══ EXTRACT TO READ ══
Currently, the mainstream approach for EBSD pattern simulation is through a physics-based forward model10,11; the model in11 first computes the backscattered yield over all directions via a Monte Carlo simulation, and then solves the dynamical electron scattering problem for a sampling of orientations on the Kikuchi sphere; the resulting intensity distribution is refered to as the “EBSD master pattern.” Individual patterns are then obtained through a gnomonic projection from the Kikuchi sphere. The algorithm is available as a core component in the open source software EMsoft12 and lays a solid foundation for Dictionary Indexing (DI)13,14 and Spherical Indexing (SI)15,16. Both indexing approaches outperform the Hough-transform-based method in terms of accuracy and robustness against noise17.
═══
══ RECORDED INFORMATION ══
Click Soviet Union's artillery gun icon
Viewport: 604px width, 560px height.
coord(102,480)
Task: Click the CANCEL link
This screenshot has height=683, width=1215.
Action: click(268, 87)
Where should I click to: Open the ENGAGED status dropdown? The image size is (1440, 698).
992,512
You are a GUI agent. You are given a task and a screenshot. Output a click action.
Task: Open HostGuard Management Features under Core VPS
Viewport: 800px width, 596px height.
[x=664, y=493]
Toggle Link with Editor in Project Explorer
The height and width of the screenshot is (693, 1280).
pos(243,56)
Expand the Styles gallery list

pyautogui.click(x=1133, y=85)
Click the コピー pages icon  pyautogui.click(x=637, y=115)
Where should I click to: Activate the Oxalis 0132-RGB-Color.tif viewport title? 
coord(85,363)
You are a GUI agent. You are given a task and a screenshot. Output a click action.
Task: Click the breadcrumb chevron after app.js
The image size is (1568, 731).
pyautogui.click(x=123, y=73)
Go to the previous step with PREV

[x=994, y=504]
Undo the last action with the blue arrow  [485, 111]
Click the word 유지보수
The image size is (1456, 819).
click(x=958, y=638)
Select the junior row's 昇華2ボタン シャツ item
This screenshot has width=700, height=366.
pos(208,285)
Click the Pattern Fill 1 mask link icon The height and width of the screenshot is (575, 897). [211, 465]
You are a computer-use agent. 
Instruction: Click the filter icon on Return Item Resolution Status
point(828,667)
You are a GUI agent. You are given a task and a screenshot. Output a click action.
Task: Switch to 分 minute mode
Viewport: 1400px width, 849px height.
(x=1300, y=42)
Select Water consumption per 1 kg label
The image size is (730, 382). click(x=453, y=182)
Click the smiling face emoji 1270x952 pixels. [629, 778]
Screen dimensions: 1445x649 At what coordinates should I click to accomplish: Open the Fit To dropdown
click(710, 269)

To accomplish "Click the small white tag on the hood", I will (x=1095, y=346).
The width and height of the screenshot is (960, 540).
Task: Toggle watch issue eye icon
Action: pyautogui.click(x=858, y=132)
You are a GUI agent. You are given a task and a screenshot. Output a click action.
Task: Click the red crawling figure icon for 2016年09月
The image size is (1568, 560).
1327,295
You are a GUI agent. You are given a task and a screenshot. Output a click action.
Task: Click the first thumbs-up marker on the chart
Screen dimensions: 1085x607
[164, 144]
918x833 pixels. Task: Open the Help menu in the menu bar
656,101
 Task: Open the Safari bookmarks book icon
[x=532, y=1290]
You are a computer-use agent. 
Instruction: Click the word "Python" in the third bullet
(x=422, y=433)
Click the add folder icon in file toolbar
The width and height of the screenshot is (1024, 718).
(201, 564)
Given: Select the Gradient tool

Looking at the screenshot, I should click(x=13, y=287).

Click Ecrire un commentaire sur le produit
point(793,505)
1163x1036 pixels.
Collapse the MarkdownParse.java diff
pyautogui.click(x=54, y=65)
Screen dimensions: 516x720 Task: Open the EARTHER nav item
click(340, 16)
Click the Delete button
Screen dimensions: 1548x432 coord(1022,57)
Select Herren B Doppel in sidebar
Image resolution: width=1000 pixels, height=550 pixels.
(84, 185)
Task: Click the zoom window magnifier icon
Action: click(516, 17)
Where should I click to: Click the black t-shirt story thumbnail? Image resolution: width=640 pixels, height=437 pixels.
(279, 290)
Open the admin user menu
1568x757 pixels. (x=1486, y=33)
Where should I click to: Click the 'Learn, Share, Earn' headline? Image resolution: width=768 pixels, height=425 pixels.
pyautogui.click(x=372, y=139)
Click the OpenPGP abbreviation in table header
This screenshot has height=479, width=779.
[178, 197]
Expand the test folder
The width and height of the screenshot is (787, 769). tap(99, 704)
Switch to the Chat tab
═══
**EXERCISE TASKS:**
1 > Rewrite the paragraph beginning "Currently, the mainstream approach" from the passage on EBSD pattern simulation as a short bulleted list that keeps its main facts.
2 > Continue the passage on EBSD pattern simulation, starting right after its last sentence.

**PER-TASK ANSWERS:**
1 >
- The mainstream way to simulate EBSD patterns is a physics-based forward model.
- The model first uses a Monte Carlo simulation to compute the backscattered yield in all directions.
- It then solves the dynamical electron scattering problem for a sampling of orientations on the Kikuchi sphere. The resulting intensity distribution is called the "EBSD master pattern."
- Individual patterns come from a gnomonic projection from the Kikuchi sphere.
- The algorithm is a core part of the open source software EMsoft. It supports Dictionary Indexing (DI) and Spherical Indexing (SI).
- Both indexing methods are more accurate and more robust against noise than the Hough-transform-based method.

2 >
Statistically, an ideal generative method should accurately estimate \(p({{{\rm{obs}}}},{{{\rm{attr}}}})\) first and then determine the conditional distribution \(p({{{\rm{obs}}}}| {{{\rm{attr}}}})\) via Bayes rule so that, given an arbitrary set of attributes, it can generate the corresponding observation. Since the forward model separates attributes involving the electron interactions with the sample from attributes related to the gnomonic projection from the Kikuchi sphere onto the detector, each step is only able to provide the conditional distribution \(p({{{\rm{obs}}}},{{{{\rm{attr}}}}}_{{{{\rm{2}}}}}| {{{{\rm{attr}}}}}_{{{{\rm{1}}}}})\), where \({{{{\rm{attr}}}}}_{{{{\rm{1}}}}}\) and \({{{{\rm{attr}}}}}_{{{{\rm{2}}}}}\) are attributes used in two stages respectively. Thus, each EBSD master pattern is specific to the given set of attributes; in particular, master patterns are typically computed for a discrete number of microscope accelerating voltages. This feature leads to a significant increase of time consumption when attributes in \({{{{\rm{attr}}}}}_{{{{\rm{1}}}}}\) are not fixed, as the forward model needs to run simulations from scratch for each different configuration.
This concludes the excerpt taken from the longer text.